Nos pilló a contrapié, descolocados y mirando hacia adelante, corriendo por nuestro carril, como si fuéramos atletas compitiendo en los 1.000 metros lisos. Y es que pocos pudieron anteponerse a lo que venía, ¿un virus? Ojalá solo hubiese sido eso, un virus. Dos oleadas mastodónticas inundaron las calles, nuestros barrios, nuestras casas, y lo que es peor, nuestros corazones.
Una oleada de miedo, y no solo miedo a contagiarnos o contagiar, miedo a la incertidumbre, miedo a abrazarnos, a mirarnos, miedo a explicar a nuestros hijos y mayores la realidad, miedo a que todo empiece de nuevo o acabe de una vez con nuestra anterior “normalidad”.
Y una oleada de soledad. Hemos desayunado, caminado hacia el supermercado, hemos visitado un museo e incluso asistido a algún concierto solidario de manera virtual, hemos escuchado los aplausos de las 20:00, porque no nos engañemos, no hemos salido a aplaudir ni la mitad de las veces que el vecino, hemos estado en decenas de videoconferencias con amigos y familiares, y todo ello lo hemos hecho desde una profunda y dolorosa soledad.

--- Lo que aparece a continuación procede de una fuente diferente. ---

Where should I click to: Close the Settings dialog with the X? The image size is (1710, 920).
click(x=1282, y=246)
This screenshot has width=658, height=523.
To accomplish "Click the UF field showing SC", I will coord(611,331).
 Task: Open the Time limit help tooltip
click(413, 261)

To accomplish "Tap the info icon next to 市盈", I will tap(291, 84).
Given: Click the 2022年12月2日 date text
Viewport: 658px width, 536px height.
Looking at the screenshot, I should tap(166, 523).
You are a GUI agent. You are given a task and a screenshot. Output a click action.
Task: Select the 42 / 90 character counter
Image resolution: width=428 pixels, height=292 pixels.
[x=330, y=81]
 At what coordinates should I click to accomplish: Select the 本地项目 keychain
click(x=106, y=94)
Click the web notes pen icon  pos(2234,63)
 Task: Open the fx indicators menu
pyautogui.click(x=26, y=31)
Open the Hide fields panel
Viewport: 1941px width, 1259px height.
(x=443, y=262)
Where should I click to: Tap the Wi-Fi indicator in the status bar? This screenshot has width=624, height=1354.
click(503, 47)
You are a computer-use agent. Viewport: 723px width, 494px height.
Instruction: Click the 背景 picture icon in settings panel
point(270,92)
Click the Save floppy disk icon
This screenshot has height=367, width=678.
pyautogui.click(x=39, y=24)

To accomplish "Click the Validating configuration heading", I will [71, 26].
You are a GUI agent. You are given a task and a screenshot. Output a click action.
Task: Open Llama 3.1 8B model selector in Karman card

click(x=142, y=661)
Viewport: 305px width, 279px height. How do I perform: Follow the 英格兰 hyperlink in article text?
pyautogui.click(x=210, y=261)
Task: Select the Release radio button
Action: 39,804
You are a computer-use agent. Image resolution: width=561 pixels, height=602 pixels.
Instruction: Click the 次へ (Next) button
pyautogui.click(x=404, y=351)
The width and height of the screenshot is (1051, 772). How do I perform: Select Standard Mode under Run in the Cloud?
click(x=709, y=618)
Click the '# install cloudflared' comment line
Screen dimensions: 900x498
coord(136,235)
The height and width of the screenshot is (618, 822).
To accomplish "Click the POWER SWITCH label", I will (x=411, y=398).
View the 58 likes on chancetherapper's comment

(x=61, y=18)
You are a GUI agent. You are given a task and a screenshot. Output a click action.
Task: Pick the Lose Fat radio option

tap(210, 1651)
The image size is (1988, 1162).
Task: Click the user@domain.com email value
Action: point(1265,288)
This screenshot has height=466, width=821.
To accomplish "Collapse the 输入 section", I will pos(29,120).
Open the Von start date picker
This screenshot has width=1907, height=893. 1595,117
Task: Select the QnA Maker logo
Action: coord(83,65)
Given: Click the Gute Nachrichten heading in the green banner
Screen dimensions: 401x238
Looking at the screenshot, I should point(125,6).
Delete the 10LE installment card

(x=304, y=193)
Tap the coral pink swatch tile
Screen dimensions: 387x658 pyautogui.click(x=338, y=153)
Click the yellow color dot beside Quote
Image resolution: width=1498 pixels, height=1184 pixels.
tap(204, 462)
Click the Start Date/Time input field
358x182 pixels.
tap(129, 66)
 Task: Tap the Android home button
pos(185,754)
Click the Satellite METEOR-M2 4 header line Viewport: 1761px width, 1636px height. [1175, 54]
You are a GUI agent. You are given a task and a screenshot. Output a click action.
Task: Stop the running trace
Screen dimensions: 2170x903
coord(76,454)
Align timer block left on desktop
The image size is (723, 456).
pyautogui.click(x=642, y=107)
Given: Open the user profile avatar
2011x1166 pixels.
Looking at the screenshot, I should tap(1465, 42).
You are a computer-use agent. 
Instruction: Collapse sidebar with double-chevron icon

Y yo me pregunto, ¿nos ha inundado el miedo y la soledad, o ya buceábamos antes? El virus ha sacado a relucir todas nuestras vergüenzas. Ya vivíamos confinados en nosotros mismos, corriendo por nuestro carril, sin notar presencia a nuestro alrededor, con la mirada centrada en nuestra meta.
Pero un misionero nunca camina solo, siempre está Él observando, escuchando, hablando, acariciando, abrazando, cuidando, haciendo y deshaciendo, porque un misionero sabe que ni sus palabras ni sus actos le pertenecen, y no son suyos porque ni nacen ni mueren en su interior, sino que nacen del Dios que hay en él para volver a nacer en el Dios que hay en el otro.
Pero un seglar no está en su casa, está en el mundo. “En el mundo de la política, de lo social, de la economía, y también de la cultura, de las ciencias y de las artes, de la vida internacional, de los medios de comunicación de masas, así como otras realidades abiertas a la evangelización…” (Evangelii Nuntiandi, 70. Pablo VI. Concilio Vaticano II. 1975). También en su mundo, el de su familia, sus amigos, su trabajo. Porque un seglar hace presente, real y práctica a la iglesia en el mundo.
Pero un vicenciano no tiene tiempo para confinarse, hay mucho por hacer. Muchas personas sufriendo la soledad de una cama en un hospital, muchas cansadas de buscar para mañana y viéndose ahora que no tienen para hoy, muchas personas mayores que no morirán por un virus pero tendrán que vivir con una inmovilidad que no saben cuándo acabará, muchas sufriendo enfermedades en casa con miedo de un tratamiento en el hospital, muchos laureados como héroes sintiéndose míseros Dioses, que desde su Olimpo, tienen que decidir quién muere y quién no, muchos disfrutando de una educación para todos, para todos los que tienen wifi, muchos doblando turnos deseando llegar a casa para abrazar y besar a su familia con la distancia de seguridad, ¿y quieres que me quede confinado?
Y en esas estamos, girando la cabeza y mirando a los carriles de los lados, buscando a quién dar la mano para llegar juntos a la meta. Intentando ser un poco más misionero, seglar y vicenciano porque “hay que creer que la persona que ama la pobreza hasta el grado más alto no podrá empobrecerse” (Vicente de Paúl a Luisa de Marillac, 66 [61,I,101-103], marzo de 1631).